__INSTRUCTIONS TO FOLLOW__. Revise the material below so that every occurrence of "screenshot" becomes "screen capture", with everything else left unchanged. Omit the pictures from your answer.

__DATA__.

+-------+

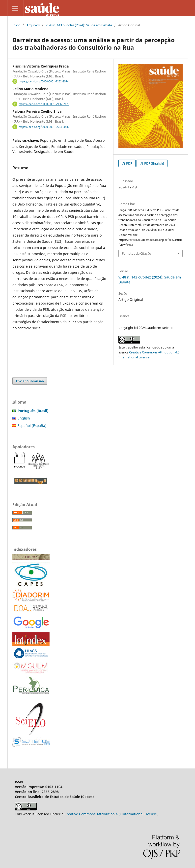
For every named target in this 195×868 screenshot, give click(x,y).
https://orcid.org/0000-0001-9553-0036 (43, 127)
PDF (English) (154, 163)
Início (16, 25)
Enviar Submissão (30, 381)
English (24, 418)
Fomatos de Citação (136, 253)
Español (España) (32, 426)
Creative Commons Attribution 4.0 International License (111, 814)
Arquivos (33, 25)
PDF (129, 163)
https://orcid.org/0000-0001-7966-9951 (43, 104)
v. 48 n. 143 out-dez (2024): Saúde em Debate (79, 25)
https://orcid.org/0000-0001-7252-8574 (43, 81)
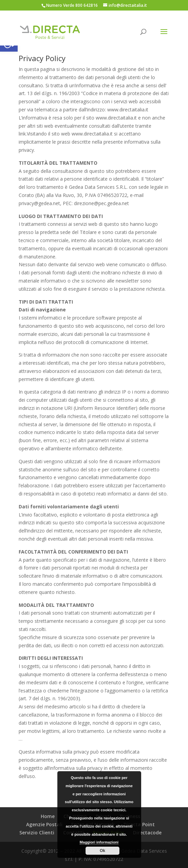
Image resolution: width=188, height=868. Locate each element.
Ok (102, 851)
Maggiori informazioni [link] (99, 842)
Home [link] (48, 816)
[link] (50, 32)
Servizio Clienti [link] (37, 832)
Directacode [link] (147, 832)
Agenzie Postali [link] (44, 824)
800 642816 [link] (87, 5)
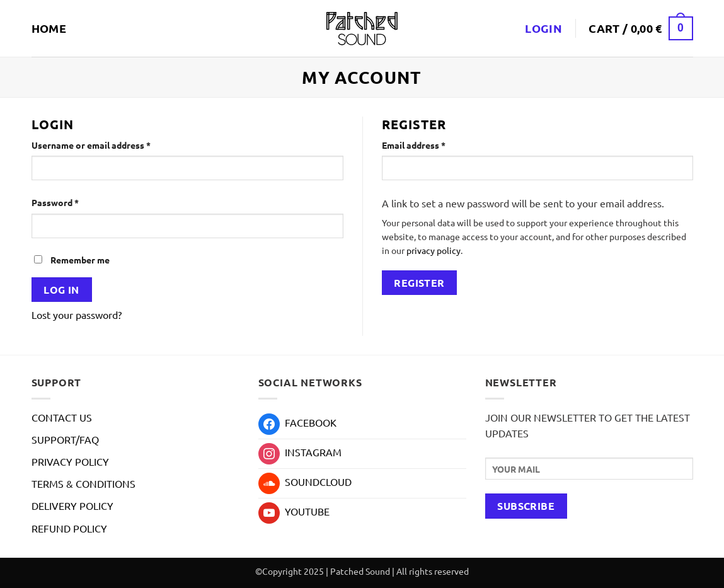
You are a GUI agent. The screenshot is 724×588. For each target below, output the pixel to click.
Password (73, 202)
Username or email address (109, 144)
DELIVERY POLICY (72, 505)
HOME (49, 28)
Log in (61, 289)
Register (419, 282)
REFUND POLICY (69, 528)
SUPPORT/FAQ (65, 439)
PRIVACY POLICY (70, 461)
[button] (640, 28)
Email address (432, 144)
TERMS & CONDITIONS (83, 483)
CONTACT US (62, 417)
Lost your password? (76, 314)
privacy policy (434, 250)
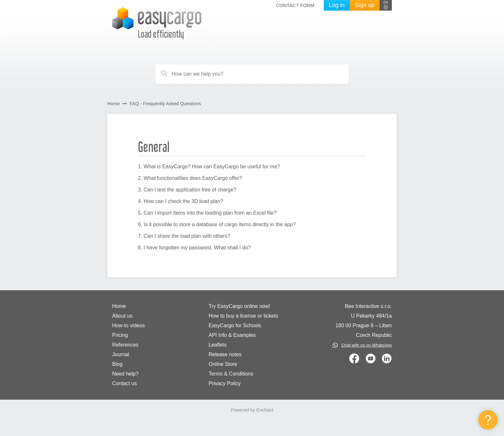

+-------+

__RESPONSE TO THE TASK__.
For every named target in this 195×868 screen capture, give click(x,y).
https://orcid.org/0000-0001-9553-0036 (43, 127)
PDF (English) (154, 163)
Início (16, 25)
Enviar Submissão (30, 381)
English (24, 418)
Fomatos de Citação (136, 253)
Español (España) (32, 426)
Creative Commons Attribution 4.0 International License (111, 814)
Arquivos (33, 25)
PDF (129, 163)
https://orcid.org/0000-0001-7966-9951 (43, 104)
v. 48 n. 143 out-dez (2024): Saúde em Debate (79, 25)
https://orcid.org/0000-0001-7252-8574 (43, 81)
Image resolution: width=188, height=868. Locate each element.
Ok (102, 851)
Maggiori informazioni [link] (99, 842)
Home [link] (48, 816)
[link] (50, 32)
Servizio Clienti [link] (37, 832)
Directacode [link] (147, 832)
Agenzie Postali [link] (44, 824)
800 642816 [link] (87, 5)
You are a GUI agent. The screen capture is 724×588. For each target below, output the pixel to click.
Password (73, 202)
Username or email address (109, 144)
DELIVERY POLICY (72, 505)
HOME (49, 28)
Log in (61, 289)
Register (419, 282)
REFUND POLICY (69, 528)
SUPPORT/FAQ (65, 439)
PRIVACY POLICY (70, 461)
[button] (640, 28)
Email address (432, 144)
TERMS & CONDITIONS (83, 483)
CONTACT US (62, 417)
Lost your password? (76, 314)
privacy policy (434, 250)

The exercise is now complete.